There are so many cool examples of emails out there right now.

Emails you can’t wait to read on a Sunday morning with a coffee and Radio 6 Music, highly curated and edited examples of great writing.

I’m always loving Alexandra Franzen’s emails….. Since no-one asked (stories about the place where life and food meet)….. The Round Up by Otegha Uwagba) she has a brilliant tone and voice)… Craft Talk by Jami Attenberg …so many, please drop yours in the comments.

2021 perspective

We’ve changed, haven’t we, this year?

We want less and more

Every day when I’m making a hot drink in between Zooms, I’m wondering what we want, what we crave.

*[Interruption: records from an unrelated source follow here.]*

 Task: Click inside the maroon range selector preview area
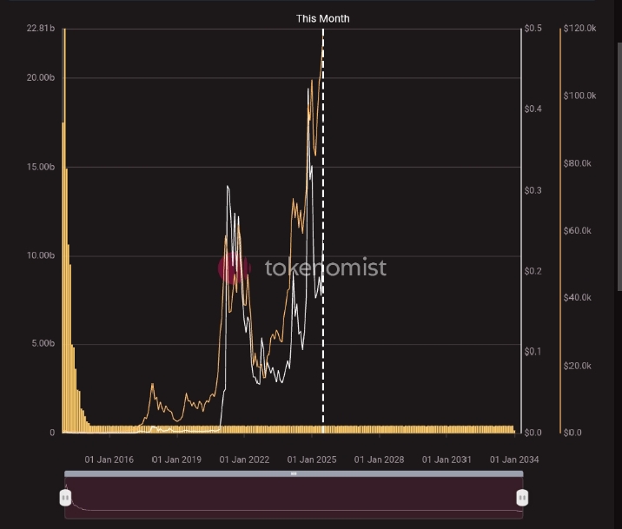pos(294,499)
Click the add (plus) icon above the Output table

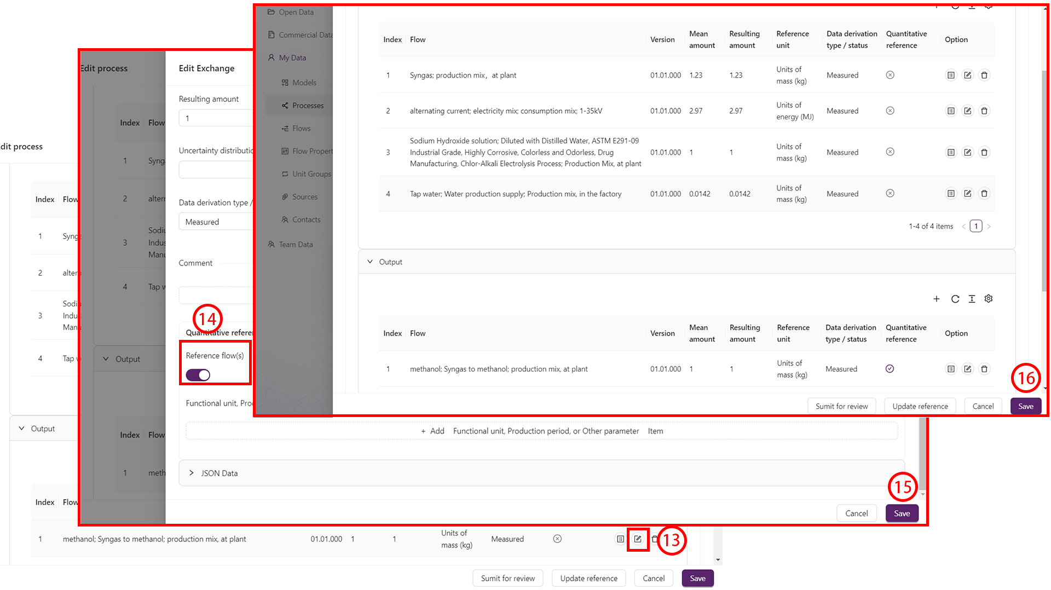(936, 299)
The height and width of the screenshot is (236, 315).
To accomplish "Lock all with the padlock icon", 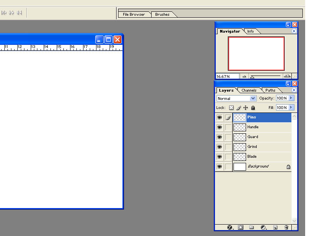I will point(253,108).
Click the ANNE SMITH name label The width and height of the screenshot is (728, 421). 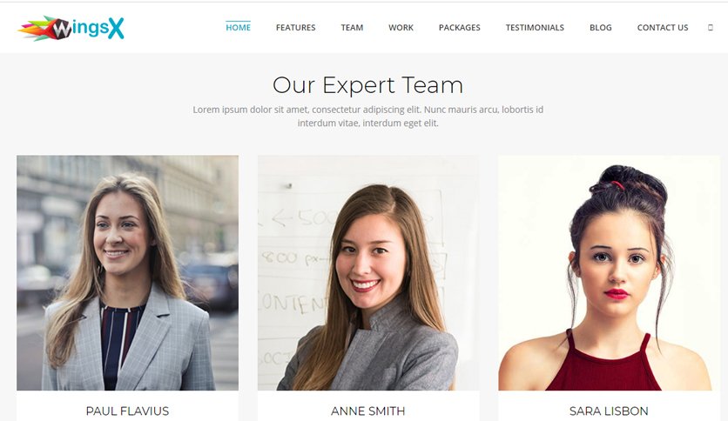[368, 411]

I’ve spoken to friends, colleagues, ex-colleagues and, so far, I think we want “less” and “more” in equal measures:

~ Less instruction

~ Less about you, more about me, please

~ More time away from the scroll

~ More connection (deeper too)

~ More stories, experiences and anecdotes from those who make us feel something

Why email is a cool way to grow something

~ Email is permission-based.

Social media asks for likes / follows, much less of a commitment than a sign up.

~ Its not governed by algorithms.

It’s in people’s inbox; you can be sure your message will reach them and they will read it if you’re compelling enough. Less time wasted.

There are also more empirical reasons:

~ Email is a place to be more present.

There’s no doom scrolling like on social, it’s less easy to get lost down a rabbit hole if you keep your inbox down to people you really like.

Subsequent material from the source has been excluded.